A mid-year reflection on the intentions for 2023

A heap of things that we could be thinking about at a moment: a mouse, a buddha's face, a flower, a woman, a fish, a landscap
A doodle by me, like a snapshot of the many things that a mind can think, feel and see in mere seconds

As I write this, my butt hurts from sitting too long, the multi-cooker is humming, the room is redolent with the smell of cooked chickpeas, and the sun is bright yellow on the wooden floor.

The beginning of this year was taken up by being sick on and off, feeling old grief, and becoming a published author, one of my poems has been published in an anthology, and it was a dream come true to buy a book with my poem in it at a local bookstore. Yay!! \o/ \o/ \o/

Intentions for 2023 - What the "F"?

Like past years, I had set intentions for this year too, and here are the guiding words that came up for this year: Focus, Feeling, and Fun. Oh, and learning more about Fostering kids. See how all the “F”s lined up? ;)

Here's a reflection on how my intentions showed up in the year so far:

The mid-year (ish) review

Focus

I have multiple interests - writing, drawing, research, physical, emotional, and spiritual growth, etc. Over the last few years, I must have taken at least 50 courses in these areas. They were short courses, lasting from a week to max. two months.

After this exploration, I now feel a longing to start a longer program that would contribute to my career transition, and saw three options (see below). Choosing one of these means I need to focus on one thing at a time and visit the rest after that.

  • A course on novel writing that could last up to a year because I want to be a bestselling fiction writer.
  • A formal course on becoming a professional artist/illustrator - also 9 months - 1 year
  • Become a certified coach with an approach that centers around the body and felt experience instead of just intellectual thinking.

I finally chose body-centered coaching certification education because of two reasons.

  • I regularly coach people in UX teams and also readers who might reach out from my newsletters. And I would like to deepen my skills so that I am able to give people tools that help them grow while feeling grounded in their bodies and life.
  • Also, it will help me go deeper within and that will make my writing and drawing richer.

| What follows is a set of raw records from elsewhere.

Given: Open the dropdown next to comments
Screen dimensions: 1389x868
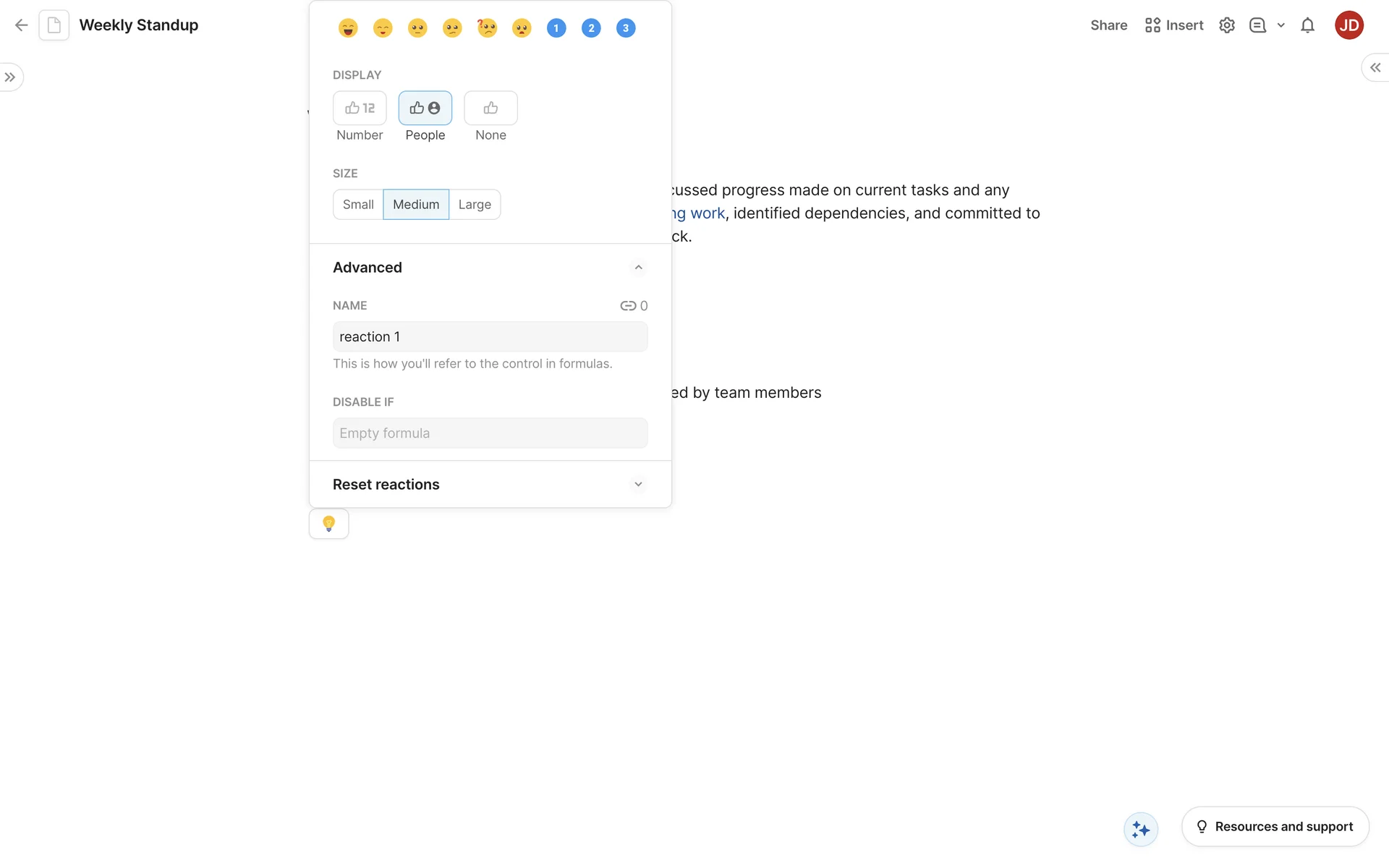Looking at the screenshot, I should pyautogui.click(x=1280, y=25).
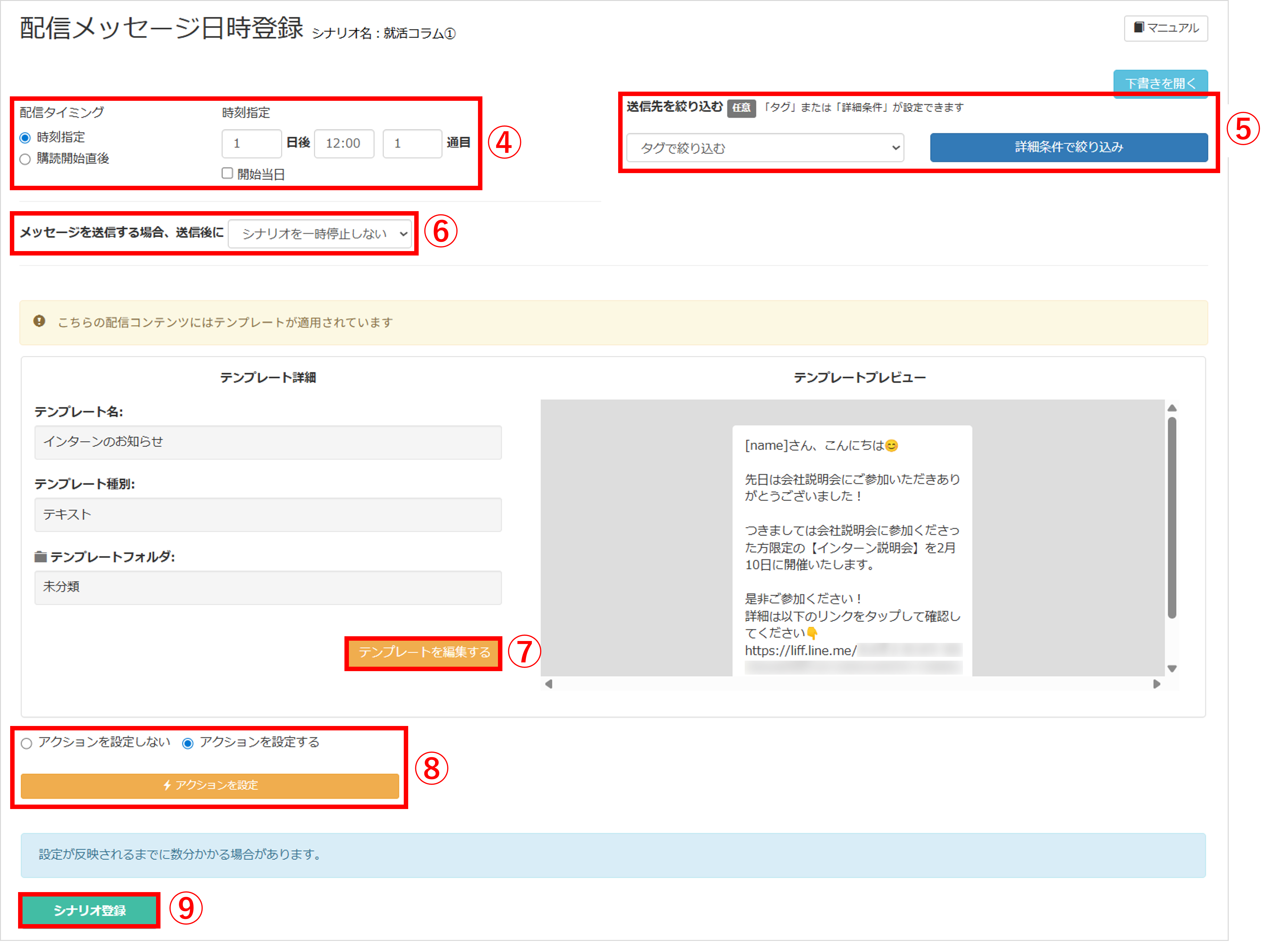Select the 購読開始直後 radio option
Image resolution: width=1282 pixels, height=952 pixels.
(x=25, y=159)

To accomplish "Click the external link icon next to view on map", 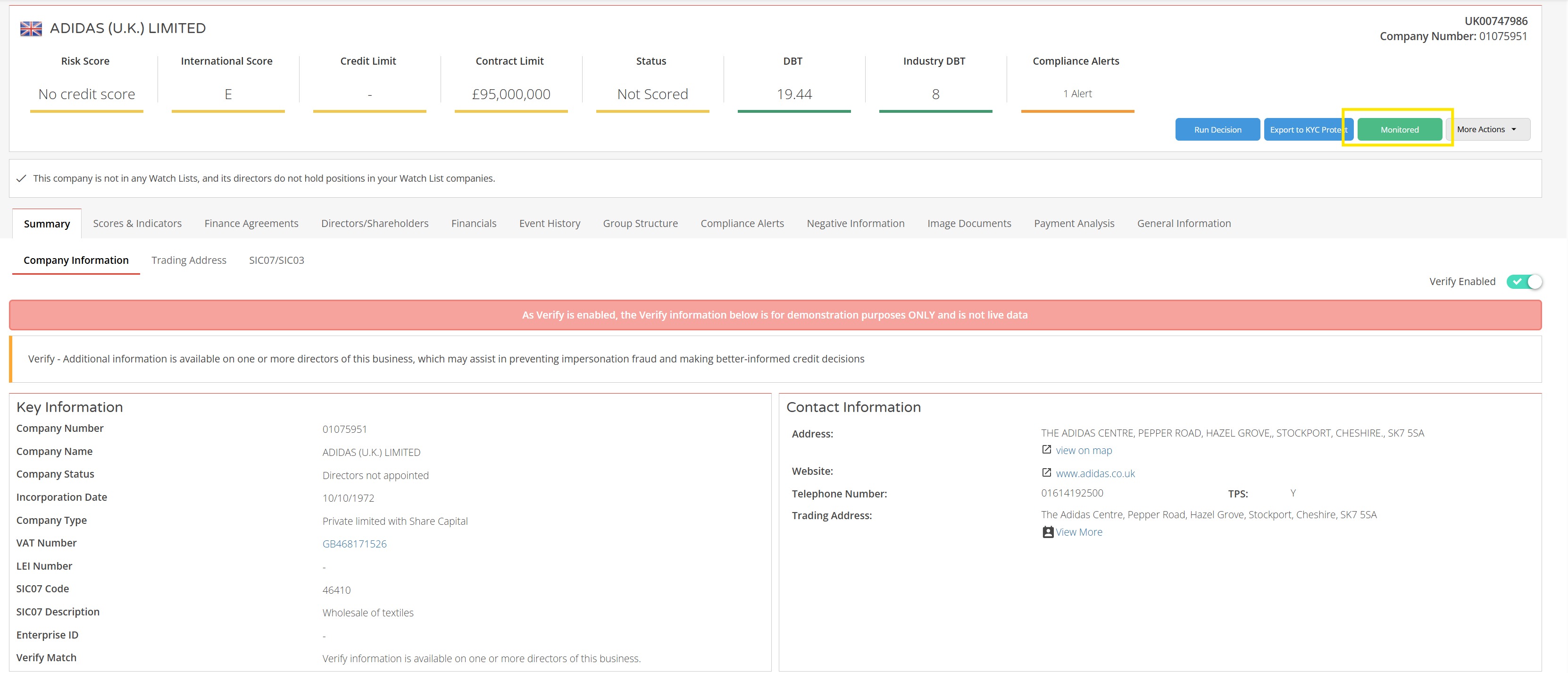I will (x=1046, y=449).
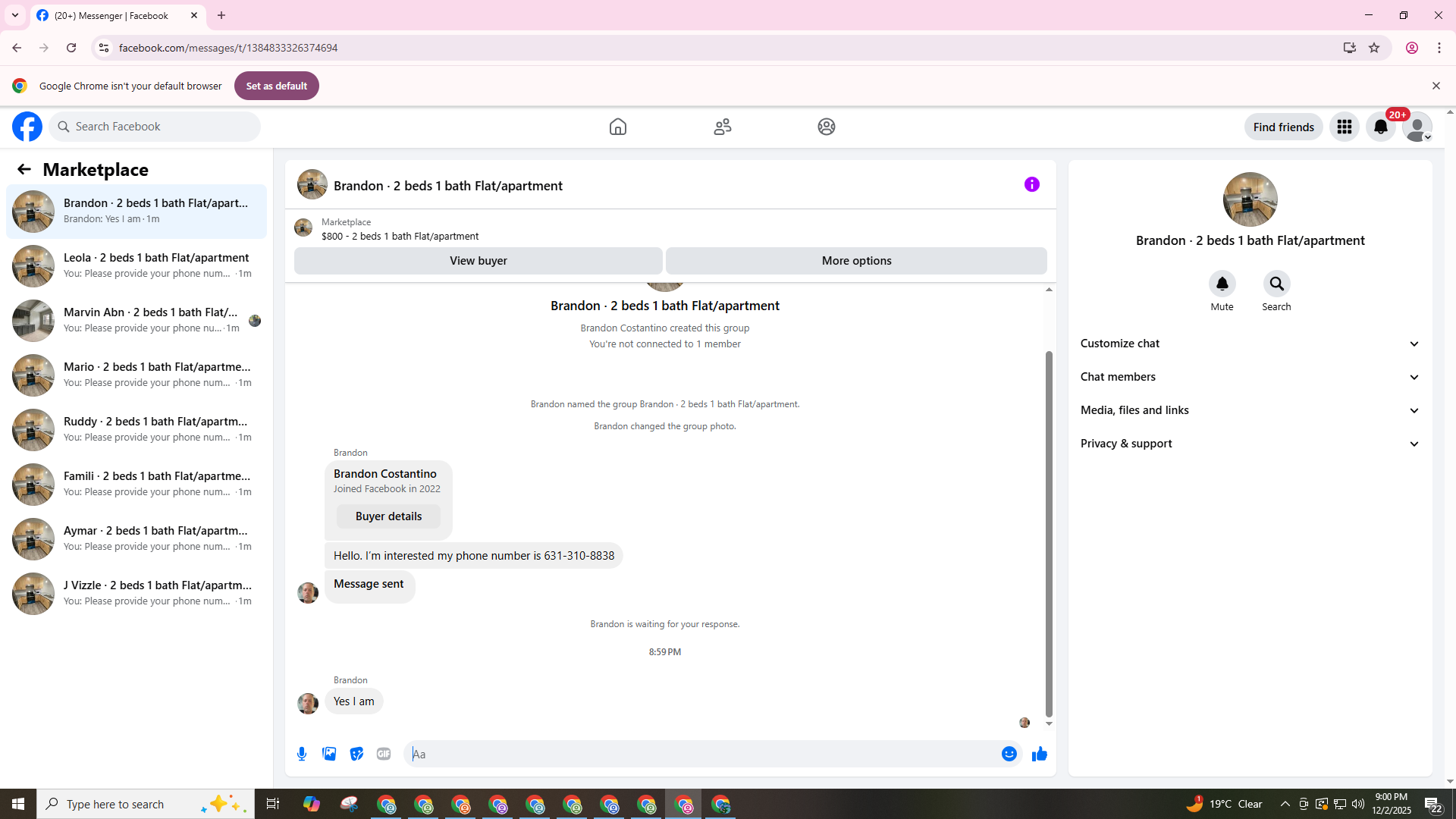Send a thumbs-up like
The width and height of the screenshot is (1456, 819).
pos(1039,754)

After getting feedback from some past students, I joined the program Feminine Embodiment Coaching Certification by Jenna Ward. I am looking forward to starting it. This means that the rest of my learning is on hold till I finish this over the coming year.

Feeling

Attending 12-step program meetings regularly and psycho-somatic therapy is helping me feel, reflect, and acknowledge more things about myself and life. I can connect much more easily with sadness now, though anger is still hard for me. Feeling angry makes me get anxious. But I believe if I stay with this process, I will arrive there.

Fun (and rollercoasters!)

I am doing well with Fun this year - usually, I feel anxious leaving for vacations or spontaneous day trips because I keep feeling like I forgot to do something or am supposed to be elsewhere. But these days, I am able to see this feeling, feel it, and tell myself that it's okay if I forget something.

So I have been meeting friends, walking in nature, and trying out nice activities with loved ones. I traveled to see friends and family and saw new places and cities or revisited old favorites.

I am also daring to try things I want to try but am afraid of - one step at a time. Like riding rollercoasters for the first time in 39 years :). They are so fun!

Fostering children

My husband & I attended an information session on fostering, and now we are in the process of signing up for further information sessions.

We have been dragging our feet on filling up the extensive paperwork but writing this here is a good reminder to go forward.

In summary

All in all, I am very happy with the progress on all the intentions. I do get impatient with the progress on "Feeling" when I am not able to "solve" a feeling I don't like, e.g., anger. But I guess I should feel that and let it go - meta 😃!

How are you doing on your mid-year intentions?